Et si la solution à nos problèmes d’approvisionnement en gaz avait toujours été à portée de main ? C’est le message que la Norvège, désireuse de monter en puissance, tente d’instiller au sein de l’Union européenne (UE). Les récents chocs géopolitiques ne font que renforcer le rôle stratégique de ce voisin du nord. Dans la foulée de l’invasion russe en l’Ukraine, la Norvège a déjà rendu un fier service à l’Europe, en lui permettant de se détourner plus rapidement du gaz venu de l’Est. Premier fournisseur de l’UE, ses exportations sont passées de 79,5 milliards de mètres cubes (m3) en 2021 à 97,2 milliards l’an dernier, selon les dernières données de la Commission. Ce qui représente le tiers des besoins européens.
Mais la guerre en Iran et la menace d’une des pires crises depuis des décennies lui donnent l’occasion d’aller plus loin. D’autant qu’Oslo s’avère un compagnon bien plus fiable que l’imprévisible Donald Trump, qui n’hésite pas à faire du gaz naturel liquéfié américain un outil de pression, voire de chantage. “L’UE ne disposant pas vraiment, à l’heure actuelle, de fournisseurs alternatifs, la Norvège est considérée comme un voisin sûr et important à préserver”, explique Ole Gunnar Austvik, professeur d’économie politique et pétrolière à l’University of Inland Norway. Beaucoup d’experts appellent l’UE à renforcer ses relations avec ses plus proches alliés, la Norvège en premier lieu. Le royaume s’en retrouve de plus en plus courtisé. Fin mars, plusieurs ministres belges ont ainsi profité d’une visite d’Etat dans le pays scandinave pour sonder Oslo sur une éventuelle hausse des importations de gaz…

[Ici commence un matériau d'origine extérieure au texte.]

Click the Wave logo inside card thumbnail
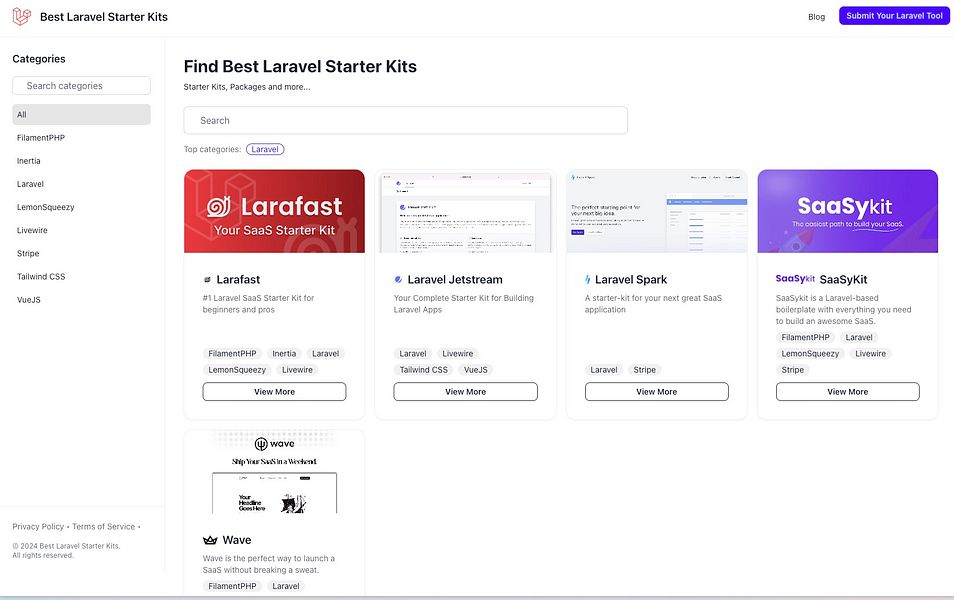This screenshot has height=600, width=954. click(273, 443)
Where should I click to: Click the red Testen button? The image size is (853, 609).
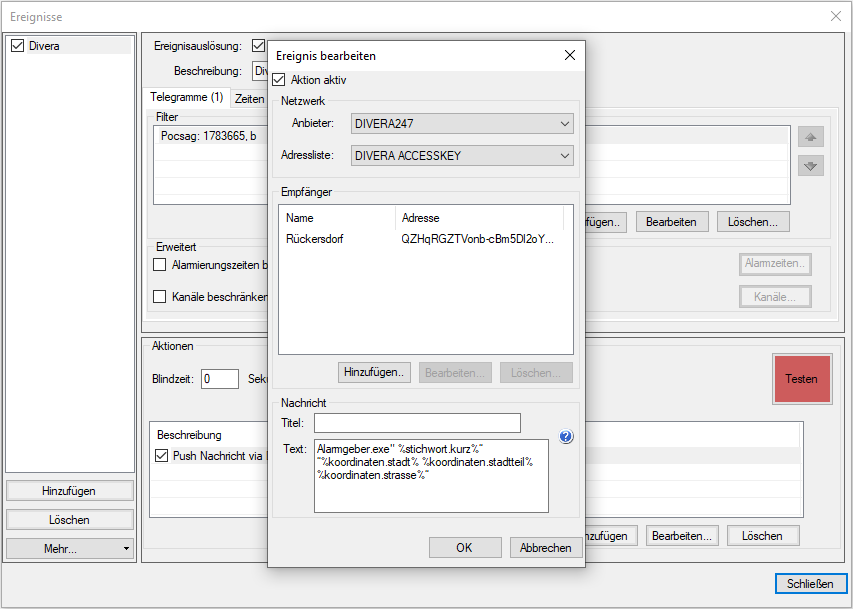(x=801, y=379)
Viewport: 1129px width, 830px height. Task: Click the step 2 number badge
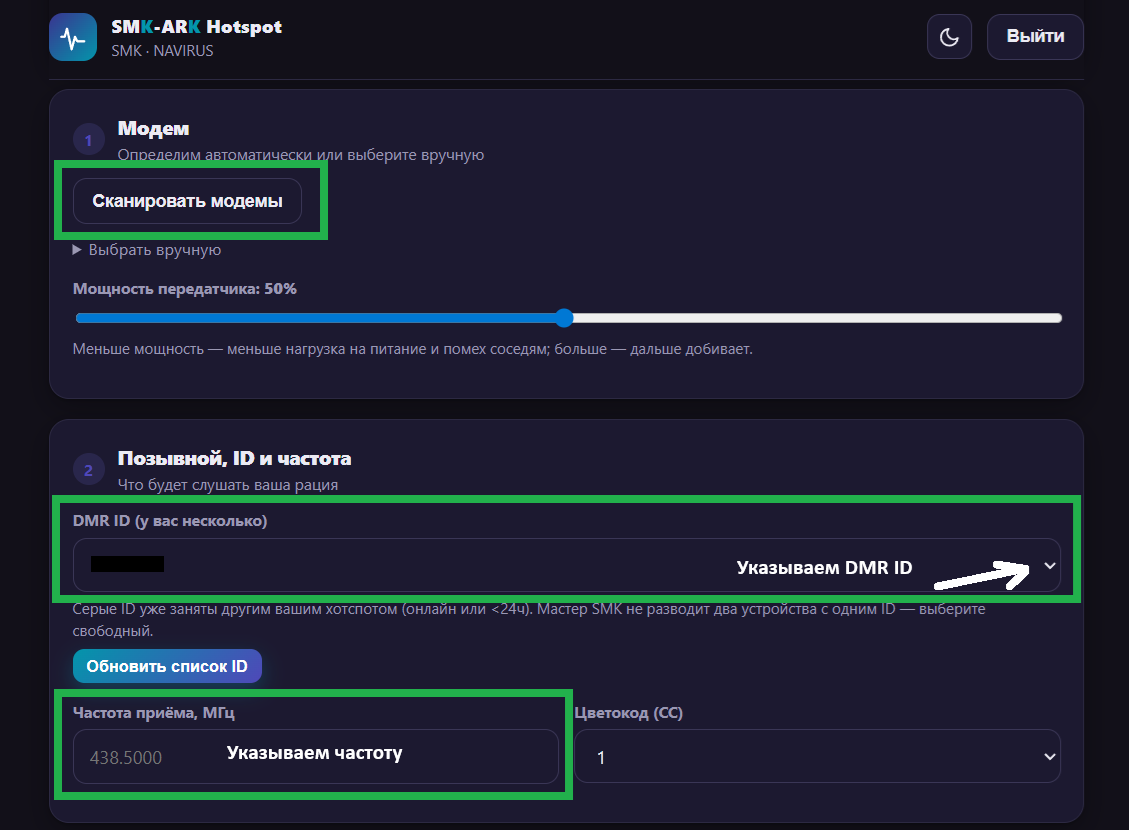tap(89, 470)
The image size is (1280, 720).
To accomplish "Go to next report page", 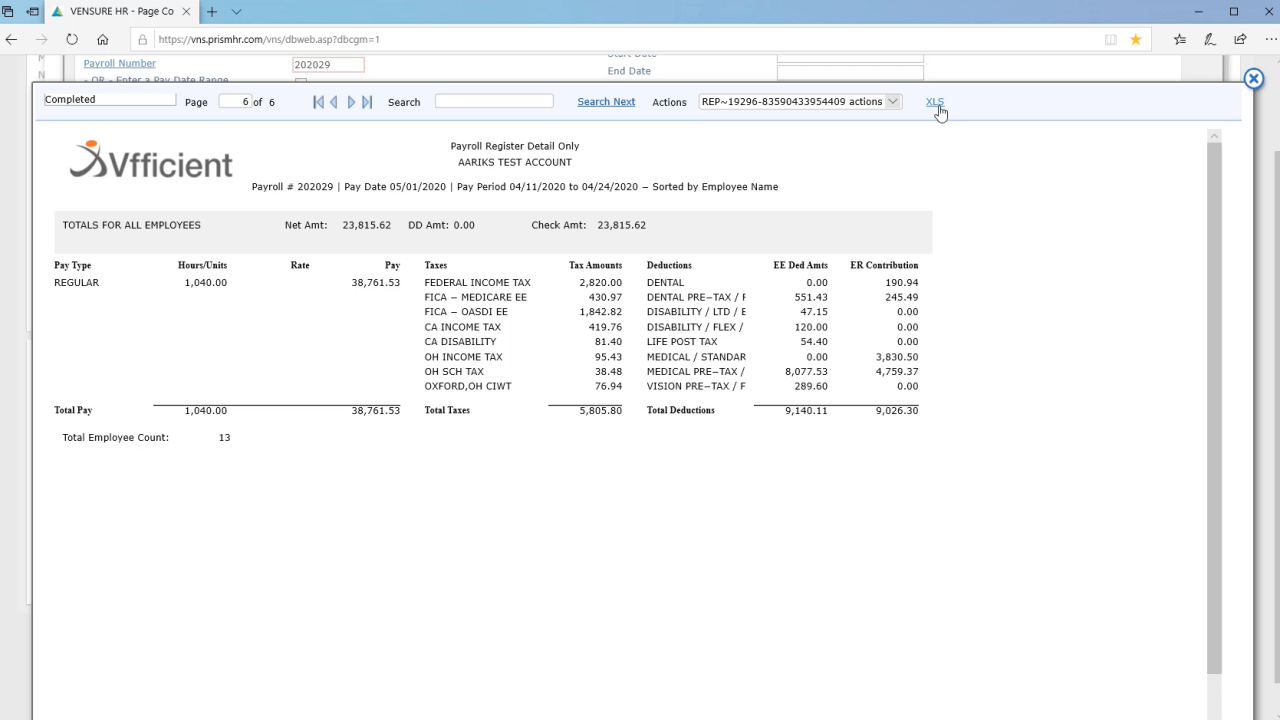I will (x=351, y=102).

A première vue, les marges de manœuvre sont minimes. Les autorités norvégiennes l’ont reconnu dès le début du conflit au Moyen-Orient. “Elles ont déjà modifié des licences de production sur les gisements en mer pour que davantage de gaz se substitue au pétrole”, constate Christine Le Bihan-Graf, associée chez Hogan Lovells et ex-directrice générale de la Commission de régulation de l’Energie. Ce léger rééquilibrage ne changera pas la donne. “Le pays ayant atteint depuis longtemps son plateau sur le pétrole, c’est un secteur en déclin, commente Florian Vidal, chercheur à l’UiT The Arctic University of Norway. Et sur le gaz, il existe des limites physiques avec les gazoducs : les capacités de production et de livraison tournent déjà à plein régime vers les clients en Europe. Les Norvégiens ne pourront pas faire mieux”. Du moins à court terme.